La oscuridad no permitía apreciar bien lo que pasaba, más de pronto, ya que lo tuvo muy cerca, una mano de dedos muy delgados, sujetó su brazo.
Benito quedó petrificado y tuvo que hacer un enorme esfuerzo para que no se le escapara un grito de pánico. La que estaba frente a él, era Fabiola. Lucía el cabello muy muy corto tal y como lo tenía el Flaco.
–¡Fabiola! ¿Qué has hecho?
–¡Benito! ¡Mi amor! ¡Tenía que volver a verte! Mereces una explicación.
–Pero ¿y el Flaco? No me digas que…
Fabiola asintió con la cabeza y entonces Benito comprendió: la larga cabellera de Fabiola no había sido más que una peluca y el Flaco, aprovechando el gran parecido de los hermanos, había logrado huir del reclusorio bajo la identidad de Fabiola.
–Fabiola, ¿acaso estás loca? Una mujer no puede estar en esta área. Te imaginas si te descubren los reos. Corres un gran peligro.
–¡No me importa Benito! Decidí jugarme todo por ti. ¡Te amo, nunca pude olvidarte! Y hay cosas que debes saber…
–¡Qué! ¿Qué es? ¡Y como pudiste dejarme de esa manera!
–Benito, me fui por nuestro propio bien… el tuyo, el mío… ¡y el de nuestro hijo!
–¿Qué hijo? ¡Explícate!
–Como lo oyes, tu y yo tenemos un precioso hijo que nos está esperando. Se llama igual que tú, Benito. Aquella mañana, cuando supe que estaba embarazada, pensé que si mi padre o mis hermanos se enteraban, nos matarían a los tres… ¡tú sabes como son!
–Pero ¿por qué no me lo dijiste? ¡Yo los habría protegido!
–Olvídalo. Sé que hice mal y es por lo que estoy aquí, ¡no soporté más vivir sin ti y ver a mi hijo crecer sin su padre!

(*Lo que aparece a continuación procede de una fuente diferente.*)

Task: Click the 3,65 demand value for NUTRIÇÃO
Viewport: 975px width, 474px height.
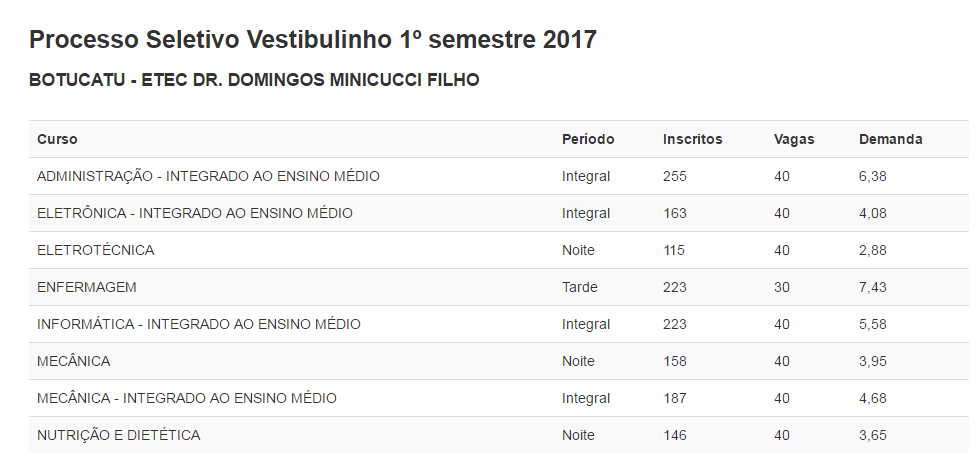Action: point(872,435)
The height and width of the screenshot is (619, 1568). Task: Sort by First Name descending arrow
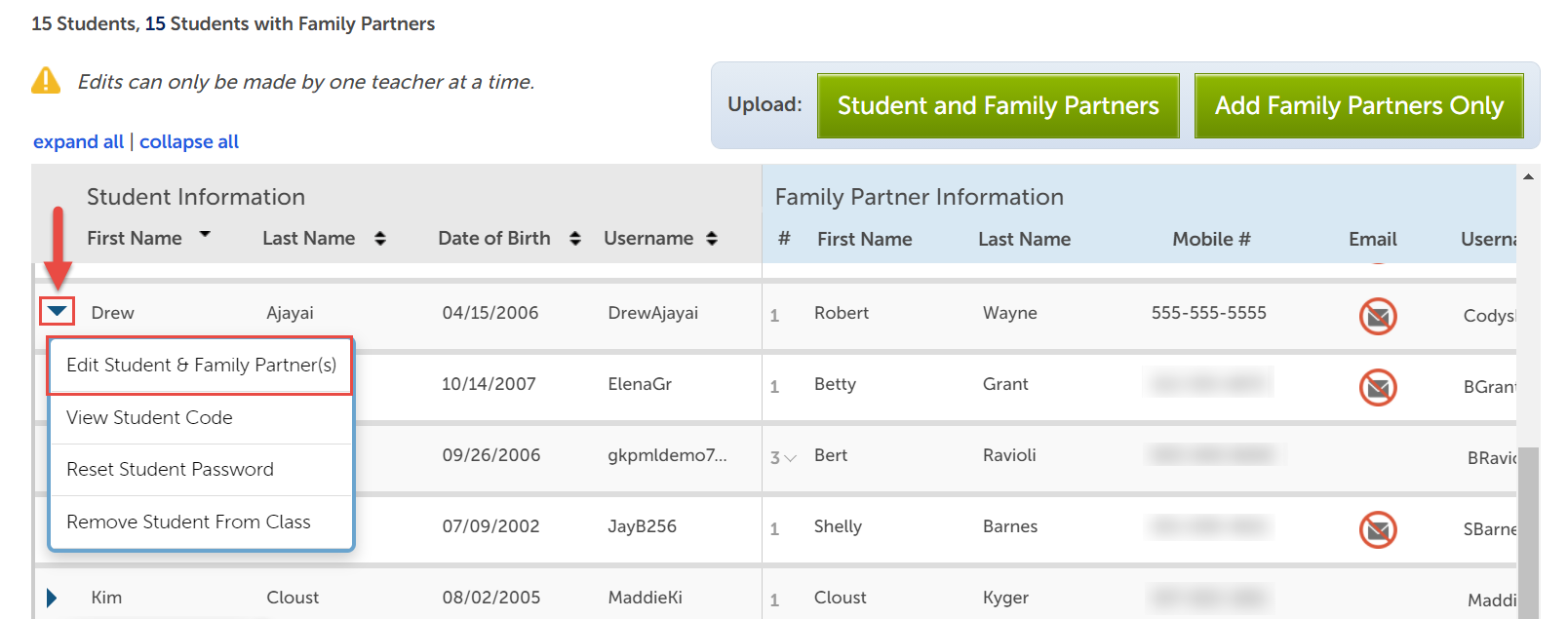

Benito la calló con un impetuoso beso. Luego se incorporó y caminó a toda velocidad por el pasillo. En breves minutos volvió y le ordenó a Fabiola:
–Ten. Ponte este traje. Es de custodio. Muy temprano, al amanecer hay cambio de guardia del penal. Tú vas a salir conmigo, ya lo verás.
–Benito…
–Ssshhh. Calla. No digas más.
Benito esta vez no sólo echó mano de sus amigos, sino que tuvo que sobornar hasta a dos custodios, pero bien valió la pena, la fuga se había consumado.
Al internarse en las calles, idearon el plan. Sabían que tendrían que actuar muy rápidamente para no ser atrapados antes de salir de la ciudad, así que Fabiola le propuso que él se adelantara a la estación del tren para comprar tres boletos a la frontera. Ella iría por su hijo y de inmediato lo alcanzaría. Fabiola lo despidió con un beso eterno y se separaron.
Al llegar a la estación del tren, Benito consiguió los boletos. El tren partiría a las once horas, suficiente tiempo para que Fabiola y su hijo lo alcanzaran. Se sentó a esperarlos soñando con la nueva y feliz vida que pronto tendrían, sin embargo, el enorme reloj blanco de la estación sonó las diez… y también las once. Su tic-tac era una verdad tan absoluta y dolorosa que hasta él la alcanzó a ver. Caminó a la orilla de las vías y contempló el vagón más próximo. Deseaba brincar ya, pero ese tren no saldría hasta dentro de cinco minutos. Cinco larguísimos minutos más que tendría para que las brasas que ardían en su interior terminaran de calcinarlo.
Del otro lado de la ciudad, el Flaco y Fabiola brindaban por un hijo que nunca existió y la fortuna de haberse topado, justo al ser descubierto y caer en la cárcel, con un gran amigo y amor de juventud. Después de todo, ¿de qué valdría la vida sin esos dos inapreciables valores: amor y amistad?
En un parque cercano, el Calambres dormía una apacible siesta en la banca de siempre.